Выбранный отрывок:
Эти меры, конечно, не могли остановить наши намерения. Через пару дней вышли товарищи Мангутов и Рассадин, однако, отойдя восемнадцать километров, они из-за открывшихся ран вынуждены были крестьянским транспортом вернуться обратно в больницу и начать лечение. Кто-то из первых ушедших и успевший попасть к партизанам связался с доктором Кочетковым. Однажды он выехал навестить больного в село Грузское в пятнадцати километрах от больницы, захватив с собой ряд медикаментов для перевязки. Посещавшие нас жители города, а также сестры и санитарки приносили нам ежедневно свежие вести из города и окрестностей. Рассказывали о взорванном партизанами мосте у Батурина, что немцы в одиночку боятся ходить, о грабежах и насилиях фашистов над населением города и сел. Репродуктор передавал по два-три раза в день об ожидаемом падении Москвы и Ленинграда и близком окончании молниеносной войны. Вот ситуация нашего состояния к 8 ноября, когда мы, проснувшись утром, обнаружили, что вся больница находится под охраной эсэсовцев. День, оказавшийся последним в жизни Кочеткова и Бекера и роковым для еще многих жизней, закончивших ее в лагере для пленных в Глухове.

Сохранённые записи данных
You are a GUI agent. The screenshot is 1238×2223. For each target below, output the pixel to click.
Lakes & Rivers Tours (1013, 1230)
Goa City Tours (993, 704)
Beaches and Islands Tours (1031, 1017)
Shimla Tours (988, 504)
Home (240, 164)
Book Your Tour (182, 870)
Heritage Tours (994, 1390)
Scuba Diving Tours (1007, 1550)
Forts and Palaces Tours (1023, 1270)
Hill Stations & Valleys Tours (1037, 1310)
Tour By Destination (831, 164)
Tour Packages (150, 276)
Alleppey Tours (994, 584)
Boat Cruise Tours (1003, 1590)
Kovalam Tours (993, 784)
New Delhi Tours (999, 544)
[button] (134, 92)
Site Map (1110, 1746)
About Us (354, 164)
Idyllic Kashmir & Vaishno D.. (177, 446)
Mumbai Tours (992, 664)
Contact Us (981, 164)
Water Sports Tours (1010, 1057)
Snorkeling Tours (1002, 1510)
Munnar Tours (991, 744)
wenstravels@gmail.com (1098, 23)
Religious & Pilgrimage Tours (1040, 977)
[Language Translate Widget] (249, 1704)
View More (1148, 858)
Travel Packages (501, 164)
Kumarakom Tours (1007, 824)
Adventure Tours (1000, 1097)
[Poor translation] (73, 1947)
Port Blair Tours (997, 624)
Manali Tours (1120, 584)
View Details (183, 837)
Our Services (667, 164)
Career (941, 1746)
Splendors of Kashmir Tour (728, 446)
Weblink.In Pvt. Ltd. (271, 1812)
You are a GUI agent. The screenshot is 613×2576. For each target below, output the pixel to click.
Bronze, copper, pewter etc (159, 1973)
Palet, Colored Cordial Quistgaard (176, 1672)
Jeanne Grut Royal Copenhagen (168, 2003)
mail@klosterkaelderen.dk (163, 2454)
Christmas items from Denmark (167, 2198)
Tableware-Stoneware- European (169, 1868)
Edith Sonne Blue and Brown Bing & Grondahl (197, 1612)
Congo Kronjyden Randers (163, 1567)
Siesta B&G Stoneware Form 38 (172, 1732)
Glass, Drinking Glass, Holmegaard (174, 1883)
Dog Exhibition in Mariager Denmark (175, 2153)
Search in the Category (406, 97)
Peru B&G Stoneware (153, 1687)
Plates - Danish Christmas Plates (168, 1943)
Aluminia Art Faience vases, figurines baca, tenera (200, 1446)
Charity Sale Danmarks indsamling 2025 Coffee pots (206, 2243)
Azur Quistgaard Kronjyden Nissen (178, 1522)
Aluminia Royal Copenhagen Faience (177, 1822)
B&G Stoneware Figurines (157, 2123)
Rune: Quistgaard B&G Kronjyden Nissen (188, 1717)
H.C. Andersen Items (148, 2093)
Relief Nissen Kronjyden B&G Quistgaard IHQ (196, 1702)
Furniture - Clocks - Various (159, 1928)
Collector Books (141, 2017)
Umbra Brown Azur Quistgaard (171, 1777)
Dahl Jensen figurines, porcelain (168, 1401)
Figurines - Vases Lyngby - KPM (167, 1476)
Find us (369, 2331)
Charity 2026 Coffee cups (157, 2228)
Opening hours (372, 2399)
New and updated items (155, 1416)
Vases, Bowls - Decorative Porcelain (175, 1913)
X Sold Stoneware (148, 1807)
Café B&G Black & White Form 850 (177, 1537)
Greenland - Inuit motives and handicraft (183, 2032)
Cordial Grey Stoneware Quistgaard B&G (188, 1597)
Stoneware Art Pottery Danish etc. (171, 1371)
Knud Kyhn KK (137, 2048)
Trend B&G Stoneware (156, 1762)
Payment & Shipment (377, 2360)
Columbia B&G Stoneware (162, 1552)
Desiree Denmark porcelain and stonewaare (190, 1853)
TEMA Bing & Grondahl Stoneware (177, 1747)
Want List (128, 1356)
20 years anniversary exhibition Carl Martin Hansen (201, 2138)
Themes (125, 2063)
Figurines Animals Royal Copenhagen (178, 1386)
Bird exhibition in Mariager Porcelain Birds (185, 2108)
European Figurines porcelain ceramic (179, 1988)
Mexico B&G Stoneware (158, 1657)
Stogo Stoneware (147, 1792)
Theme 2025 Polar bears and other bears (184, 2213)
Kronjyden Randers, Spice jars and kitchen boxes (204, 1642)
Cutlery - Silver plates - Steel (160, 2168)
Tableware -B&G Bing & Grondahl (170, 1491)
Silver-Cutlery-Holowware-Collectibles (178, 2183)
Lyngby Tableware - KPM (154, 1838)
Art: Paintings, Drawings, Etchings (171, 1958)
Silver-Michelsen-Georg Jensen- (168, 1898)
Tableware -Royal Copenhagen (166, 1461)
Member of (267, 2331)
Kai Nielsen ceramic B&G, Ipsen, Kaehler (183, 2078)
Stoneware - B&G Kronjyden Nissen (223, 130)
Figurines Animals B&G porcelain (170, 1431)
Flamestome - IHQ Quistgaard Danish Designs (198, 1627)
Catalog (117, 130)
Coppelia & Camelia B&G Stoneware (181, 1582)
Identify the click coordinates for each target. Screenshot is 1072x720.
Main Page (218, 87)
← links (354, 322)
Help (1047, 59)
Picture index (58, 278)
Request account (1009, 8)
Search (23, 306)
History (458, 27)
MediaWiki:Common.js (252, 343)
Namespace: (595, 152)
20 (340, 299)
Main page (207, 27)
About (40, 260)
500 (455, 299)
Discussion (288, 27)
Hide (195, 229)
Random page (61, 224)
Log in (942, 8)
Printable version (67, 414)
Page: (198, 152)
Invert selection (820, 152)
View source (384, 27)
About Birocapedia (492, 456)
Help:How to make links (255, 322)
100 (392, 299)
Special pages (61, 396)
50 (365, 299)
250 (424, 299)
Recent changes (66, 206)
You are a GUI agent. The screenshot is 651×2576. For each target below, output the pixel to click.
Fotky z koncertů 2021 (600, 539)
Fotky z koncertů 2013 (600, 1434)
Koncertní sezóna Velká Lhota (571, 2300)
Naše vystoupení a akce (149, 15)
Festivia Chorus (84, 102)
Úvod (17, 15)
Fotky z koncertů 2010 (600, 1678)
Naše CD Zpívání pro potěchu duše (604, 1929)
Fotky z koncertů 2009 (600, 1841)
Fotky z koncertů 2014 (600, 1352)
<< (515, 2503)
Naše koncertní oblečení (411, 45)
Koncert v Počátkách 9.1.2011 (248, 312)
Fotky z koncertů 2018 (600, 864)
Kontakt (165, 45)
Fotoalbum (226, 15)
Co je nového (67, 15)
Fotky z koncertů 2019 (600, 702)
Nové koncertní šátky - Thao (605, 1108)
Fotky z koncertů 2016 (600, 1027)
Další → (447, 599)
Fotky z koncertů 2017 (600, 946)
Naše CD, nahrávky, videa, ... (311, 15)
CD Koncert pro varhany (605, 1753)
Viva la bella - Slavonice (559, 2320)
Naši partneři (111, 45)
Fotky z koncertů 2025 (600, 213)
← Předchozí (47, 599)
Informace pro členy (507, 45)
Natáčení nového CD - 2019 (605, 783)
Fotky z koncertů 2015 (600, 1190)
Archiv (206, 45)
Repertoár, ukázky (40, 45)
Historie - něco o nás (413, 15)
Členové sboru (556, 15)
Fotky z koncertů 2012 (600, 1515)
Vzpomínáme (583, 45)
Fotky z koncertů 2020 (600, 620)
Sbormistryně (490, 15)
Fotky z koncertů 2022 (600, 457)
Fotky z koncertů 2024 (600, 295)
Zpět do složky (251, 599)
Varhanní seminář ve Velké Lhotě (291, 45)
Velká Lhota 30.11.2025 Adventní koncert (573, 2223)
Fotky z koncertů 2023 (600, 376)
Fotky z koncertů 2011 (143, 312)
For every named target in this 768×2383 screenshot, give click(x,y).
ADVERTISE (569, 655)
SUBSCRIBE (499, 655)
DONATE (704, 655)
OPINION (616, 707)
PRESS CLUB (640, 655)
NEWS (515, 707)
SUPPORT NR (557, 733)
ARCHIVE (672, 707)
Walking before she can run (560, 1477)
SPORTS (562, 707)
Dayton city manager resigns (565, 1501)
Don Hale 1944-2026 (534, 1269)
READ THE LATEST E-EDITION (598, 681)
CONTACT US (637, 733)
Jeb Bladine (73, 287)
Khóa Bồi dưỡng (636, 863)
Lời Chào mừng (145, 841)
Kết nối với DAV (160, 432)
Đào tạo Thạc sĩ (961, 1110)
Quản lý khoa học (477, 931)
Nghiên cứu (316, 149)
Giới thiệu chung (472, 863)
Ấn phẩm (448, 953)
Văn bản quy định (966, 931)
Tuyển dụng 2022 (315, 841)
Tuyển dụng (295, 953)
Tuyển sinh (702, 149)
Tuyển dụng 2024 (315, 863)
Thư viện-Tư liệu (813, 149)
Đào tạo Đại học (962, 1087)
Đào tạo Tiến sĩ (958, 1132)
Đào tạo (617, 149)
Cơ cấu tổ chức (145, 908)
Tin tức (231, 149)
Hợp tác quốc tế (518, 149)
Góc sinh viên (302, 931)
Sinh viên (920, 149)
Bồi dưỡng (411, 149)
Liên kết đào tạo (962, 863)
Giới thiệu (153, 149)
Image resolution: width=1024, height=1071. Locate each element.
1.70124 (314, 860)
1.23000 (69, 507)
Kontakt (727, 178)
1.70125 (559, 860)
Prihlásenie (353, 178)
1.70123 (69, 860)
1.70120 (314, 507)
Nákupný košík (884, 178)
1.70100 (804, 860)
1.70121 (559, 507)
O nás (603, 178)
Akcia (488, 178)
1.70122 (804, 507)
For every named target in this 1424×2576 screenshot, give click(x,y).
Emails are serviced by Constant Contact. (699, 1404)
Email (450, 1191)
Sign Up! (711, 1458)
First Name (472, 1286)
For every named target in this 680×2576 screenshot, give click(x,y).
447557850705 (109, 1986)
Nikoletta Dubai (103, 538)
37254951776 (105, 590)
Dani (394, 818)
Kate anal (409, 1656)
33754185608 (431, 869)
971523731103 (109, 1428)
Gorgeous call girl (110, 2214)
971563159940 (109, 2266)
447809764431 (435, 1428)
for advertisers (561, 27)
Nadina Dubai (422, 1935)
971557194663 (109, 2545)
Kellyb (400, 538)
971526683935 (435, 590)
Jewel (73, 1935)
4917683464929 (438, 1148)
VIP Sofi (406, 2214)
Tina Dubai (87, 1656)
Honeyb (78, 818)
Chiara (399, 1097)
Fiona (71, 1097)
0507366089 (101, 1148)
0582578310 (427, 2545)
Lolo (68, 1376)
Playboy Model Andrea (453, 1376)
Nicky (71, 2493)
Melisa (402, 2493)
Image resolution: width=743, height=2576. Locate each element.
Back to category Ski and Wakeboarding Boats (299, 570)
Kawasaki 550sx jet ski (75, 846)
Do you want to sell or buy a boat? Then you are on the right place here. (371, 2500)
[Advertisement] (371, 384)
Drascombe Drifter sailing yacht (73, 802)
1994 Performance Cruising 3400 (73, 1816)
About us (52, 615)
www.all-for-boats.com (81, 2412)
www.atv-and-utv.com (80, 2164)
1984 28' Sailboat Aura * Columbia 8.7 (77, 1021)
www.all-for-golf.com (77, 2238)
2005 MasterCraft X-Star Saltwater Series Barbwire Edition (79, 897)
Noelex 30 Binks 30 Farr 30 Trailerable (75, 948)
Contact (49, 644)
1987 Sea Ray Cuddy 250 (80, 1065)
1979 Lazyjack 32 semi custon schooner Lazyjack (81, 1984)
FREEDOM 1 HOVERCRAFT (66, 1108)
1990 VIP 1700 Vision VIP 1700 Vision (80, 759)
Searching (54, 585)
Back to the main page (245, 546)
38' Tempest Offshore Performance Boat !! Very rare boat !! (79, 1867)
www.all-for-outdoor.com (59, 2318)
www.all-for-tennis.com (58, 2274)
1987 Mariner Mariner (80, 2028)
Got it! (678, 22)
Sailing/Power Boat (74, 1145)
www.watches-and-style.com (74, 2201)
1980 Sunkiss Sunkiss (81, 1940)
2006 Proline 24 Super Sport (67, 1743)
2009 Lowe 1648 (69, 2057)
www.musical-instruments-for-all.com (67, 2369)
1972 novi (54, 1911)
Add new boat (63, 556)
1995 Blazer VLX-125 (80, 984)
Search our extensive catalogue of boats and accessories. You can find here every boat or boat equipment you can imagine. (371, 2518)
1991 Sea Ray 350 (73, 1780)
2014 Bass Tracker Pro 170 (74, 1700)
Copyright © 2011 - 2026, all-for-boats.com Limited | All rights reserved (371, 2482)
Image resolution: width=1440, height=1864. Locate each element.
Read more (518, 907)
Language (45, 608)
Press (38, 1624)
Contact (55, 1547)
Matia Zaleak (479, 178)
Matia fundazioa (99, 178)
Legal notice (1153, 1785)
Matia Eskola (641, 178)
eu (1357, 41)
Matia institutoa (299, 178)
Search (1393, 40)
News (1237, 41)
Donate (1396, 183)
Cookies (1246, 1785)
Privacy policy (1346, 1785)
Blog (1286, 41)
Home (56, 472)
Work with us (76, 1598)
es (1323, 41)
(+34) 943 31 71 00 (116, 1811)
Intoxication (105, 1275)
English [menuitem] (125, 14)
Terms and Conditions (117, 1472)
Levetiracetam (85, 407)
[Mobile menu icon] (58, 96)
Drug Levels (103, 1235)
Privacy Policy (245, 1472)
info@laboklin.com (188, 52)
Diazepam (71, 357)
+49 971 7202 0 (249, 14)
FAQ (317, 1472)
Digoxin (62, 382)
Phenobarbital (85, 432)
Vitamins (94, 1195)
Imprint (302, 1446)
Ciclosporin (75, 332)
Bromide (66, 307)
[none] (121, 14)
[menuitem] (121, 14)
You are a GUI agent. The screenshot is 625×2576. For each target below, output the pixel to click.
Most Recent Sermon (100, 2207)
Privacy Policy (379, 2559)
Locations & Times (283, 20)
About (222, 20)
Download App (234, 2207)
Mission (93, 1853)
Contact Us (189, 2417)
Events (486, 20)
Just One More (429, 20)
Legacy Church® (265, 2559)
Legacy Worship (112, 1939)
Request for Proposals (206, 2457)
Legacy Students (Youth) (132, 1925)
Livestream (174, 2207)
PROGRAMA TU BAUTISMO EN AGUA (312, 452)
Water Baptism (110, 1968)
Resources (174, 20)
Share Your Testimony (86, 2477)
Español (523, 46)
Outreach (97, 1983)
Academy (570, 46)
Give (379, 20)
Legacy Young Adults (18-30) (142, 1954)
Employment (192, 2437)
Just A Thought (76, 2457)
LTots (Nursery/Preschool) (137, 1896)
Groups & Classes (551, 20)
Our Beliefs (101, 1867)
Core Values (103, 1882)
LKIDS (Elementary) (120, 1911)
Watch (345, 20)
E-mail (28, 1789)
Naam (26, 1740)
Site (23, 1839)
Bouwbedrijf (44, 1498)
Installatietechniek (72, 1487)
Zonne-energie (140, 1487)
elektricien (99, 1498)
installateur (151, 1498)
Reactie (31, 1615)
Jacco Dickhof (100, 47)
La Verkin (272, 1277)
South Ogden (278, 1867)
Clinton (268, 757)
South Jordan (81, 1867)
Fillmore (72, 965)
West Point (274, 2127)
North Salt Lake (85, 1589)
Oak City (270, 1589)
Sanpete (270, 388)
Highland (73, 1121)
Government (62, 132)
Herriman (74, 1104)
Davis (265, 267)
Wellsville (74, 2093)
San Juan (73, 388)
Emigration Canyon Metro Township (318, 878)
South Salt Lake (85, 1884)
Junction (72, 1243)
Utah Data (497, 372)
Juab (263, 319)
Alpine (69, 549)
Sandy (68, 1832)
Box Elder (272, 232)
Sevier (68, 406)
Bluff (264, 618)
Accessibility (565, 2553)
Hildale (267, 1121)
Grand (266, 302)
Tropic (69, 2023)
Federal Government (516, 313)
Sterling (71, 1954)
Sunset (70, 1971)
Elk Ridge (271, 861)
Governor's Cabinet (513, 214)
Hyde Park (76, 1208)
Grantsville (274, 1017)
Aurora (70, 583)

Задание 1: Что обнаружили в больнице, проснувшись утром 8 ноября, согласно отрывку о больнице?
Задание 2: Продолжите отрывок о больнице, начав сразу после его последнего предложения.

Ожидаемый ответ 1: Что вся больница находится под охраной эсэсовцев.

Ожидаемый ответ 2:
Смерть Кочеткова, Бекера и неизвестного солдата
Смерть. Я привык в своей жизни все отвлеченные чувства осязать как нечто физически материальное. Жизнь, радость, любовь представлялись мне всегда каким-то светлым, солнечным, теплым днем, кругом зелено, везде улыбающиеся, довольные люди, все живет, движется, мысли спокойны, и главное, мысль производит, как бы родит, все время один и тот же продукт – сознание. Жизнь, жизнь, жизнь, без конца мозг выделяет это понятие, и все видишь вокруг себя сквозь эту ощутимую, как бы материальную массу; солнце, тепло, свет, то, что привык чувствовать и называть это словом «жизнь».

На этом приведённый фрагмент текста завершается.